Mirada sociológica
Gracias a Lucho y David
“Gracias a Lucho y David”. Es la frase que cierra muchos de los spots propagandísticos del gobierno en su agresiva campaña de autopromoción. Desde dentro, la llaman “comunicación gubernamental”. Uno de sus componentes clave parece ser inundar el espectro audiovisual con cápsulas televisivas y radiales, esos breves anuncios donde “el gobierno informa” sobre cada obra planificada (y, a veces, realizada), cada reforma pensada, cada resolución tomada. Son pequeños espacios contratados con dinero público para promocionarse, y que, en muchos casos, finalizan con la ya consabida frase: “¡Gracias a Lucho y David!”
Lo que podría parecer trivial, en realidad no lo es. ¿Qué hay detrás de esa frase repetida hasta el cansancio? Encierra toda una concepción del servicio público donde, en pocas palabras, el gobernante se presenta como un benefactor que debe ser agradecido (adulado, incluso) por hacer aquello que es su deber.
Se trata de una visión paternalista del poder: el político no solo administra, sino que se promueve como una figura magnánima… Es importante señalar que este paternalismo no es exclusivo de “Lucho y David”. Se ve en el alcalde que pavimenta una calle, pasando por el funcionario que despacha un trámite, hasta en el presidente que anuncia leyes u obras. La lógica es la misma: el pueblo debe mostrar gratitud por lo que se hace desde un cargo que se paga con los recursos de todos.
Es una práctica común en la política boliviana que nos lleva a cuestionar cómo entendemos la gestión pública en el país. ¿Por qué esta insistencia en personalizar el poder? Pareciera que responde a una necesidad de reforzar el vínculo entre el líder y la comunidad, perpetuando una tradición de caudillismo profundamente arraigada en la política boliviana y latinoamericana.

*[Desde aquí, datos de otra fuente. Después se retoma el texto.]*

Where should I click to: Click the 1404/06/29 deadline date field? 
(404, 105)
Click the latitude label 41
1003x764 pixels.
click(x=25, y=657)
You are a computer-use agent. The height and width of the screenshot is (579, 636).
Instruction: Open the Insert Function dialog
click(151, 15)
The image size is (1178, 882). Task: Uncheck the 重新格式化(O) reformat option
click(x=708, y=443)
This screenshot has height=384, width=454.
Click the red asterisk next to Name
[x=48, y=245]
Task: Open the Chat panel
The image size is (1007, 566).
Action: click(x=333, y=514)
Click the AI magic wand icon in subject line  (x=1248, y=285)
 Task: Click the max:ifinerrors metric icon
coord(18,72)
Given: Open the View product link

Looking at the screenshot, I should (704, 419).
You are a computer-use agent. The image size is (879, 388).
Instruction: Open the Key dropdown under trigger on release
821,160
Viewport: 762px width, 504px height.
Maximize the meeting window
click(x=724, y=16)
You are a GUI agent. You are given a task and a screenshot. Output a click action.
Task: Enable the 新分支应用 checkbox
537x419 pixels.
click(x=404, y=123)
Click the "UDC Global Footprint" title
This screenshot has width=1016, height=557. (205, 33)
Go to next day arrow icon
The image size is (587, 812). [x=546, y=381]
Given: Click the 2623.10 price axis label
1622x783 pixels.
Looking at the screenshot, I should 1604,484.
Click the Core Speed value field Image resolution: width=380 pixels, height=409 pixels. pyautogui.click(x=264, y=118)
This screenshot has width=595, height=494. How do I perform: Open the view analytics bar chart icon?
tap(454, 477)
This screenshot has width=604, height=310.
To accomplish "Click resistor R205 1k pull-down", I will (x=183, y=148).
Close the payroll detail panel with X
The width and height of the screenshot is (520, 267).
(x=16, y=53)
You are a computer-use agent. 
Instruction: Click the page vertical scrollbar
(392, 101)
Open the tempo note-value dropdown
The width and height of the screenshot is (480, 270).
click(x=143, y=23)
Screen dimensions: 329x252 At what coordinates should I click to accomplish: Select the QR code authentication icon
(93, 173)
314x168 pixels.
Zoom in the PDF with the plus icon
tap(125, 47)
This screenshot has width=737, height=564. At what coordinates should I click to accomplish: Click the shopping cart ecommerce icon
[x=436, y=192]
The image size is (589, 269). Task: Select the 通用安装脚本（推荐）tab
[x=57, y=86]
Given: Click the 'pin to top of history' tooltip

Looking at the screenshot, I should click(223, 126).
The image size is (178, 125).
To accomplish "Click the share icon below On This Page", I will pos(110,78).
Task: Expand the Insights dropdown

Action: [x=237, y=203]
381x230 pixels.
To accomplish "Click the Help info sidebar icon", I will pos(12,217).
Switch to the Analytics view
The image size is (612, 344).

Sin embargo, la comprensión de este fenómeno exige una mirada comparativa. En otras sociedades, la imagen personal de los líderes se maneja con mayor reserva. Quizás porque la política y la función pública se entienden de manera distinta. En gran parte del Norte del planeta, no es habitual ver al presidente o al alcalde inundando los espacios públicos con propaganda que los presenta como benefactores. No es que no exista la promoción política, sino que se hace con cierta forma de pudor, evitando la exposición excesiva del líder. Una frase como “Gracias a Lucho y David”, emitida en un espacio gubernamental en países como España, Francia, o Japón, sería impensable.
El contraste entre las prácticas del Norte y nuestro Sur no revela solo diferencias en la comunicación política, sino en la misma concepción de la relación entre el Estado y el ciudadano. En varios países del Norte, la legitimidad del gobernante no depende de ser percibido como un dador de favores, sino como alguien que cumple con sus responsabilidades en el marco de un contrato social claro, reconocido y aceptado por todos, sin importar la orientación política del líder en cuestión.
Por supuesto, cada contexto tiene sus particularidades. No se trata de idealizar otros modelos, sino de señalar que, mientras sigamos celebrando a nuestros gobernantes por cumplir con sus responsabilidades, perpetuamos una visión de la política donde “el líder” se convierte, además, en benefactor y figura paternal. Esto, a menudo, los coloca por encima del escrutinio, permitiéndoles prácticas que un ciudadano común difícilmente podría justificar.
Mientras entendamos la gestión pública como un conjunto de actos magnánimos de quienes circunstancialmente detentan el poder, invisibilizamos la verdadera razón por la que delegamos autoridad a nuestros representantes: el servicio público.
Repitamos lo esencial de este texto: más allá de los actores actuales, estas formas de la política boliviana nos invitan a reflexionar sobre cómo construimos la relación entre el Estado y la sociedad en el país.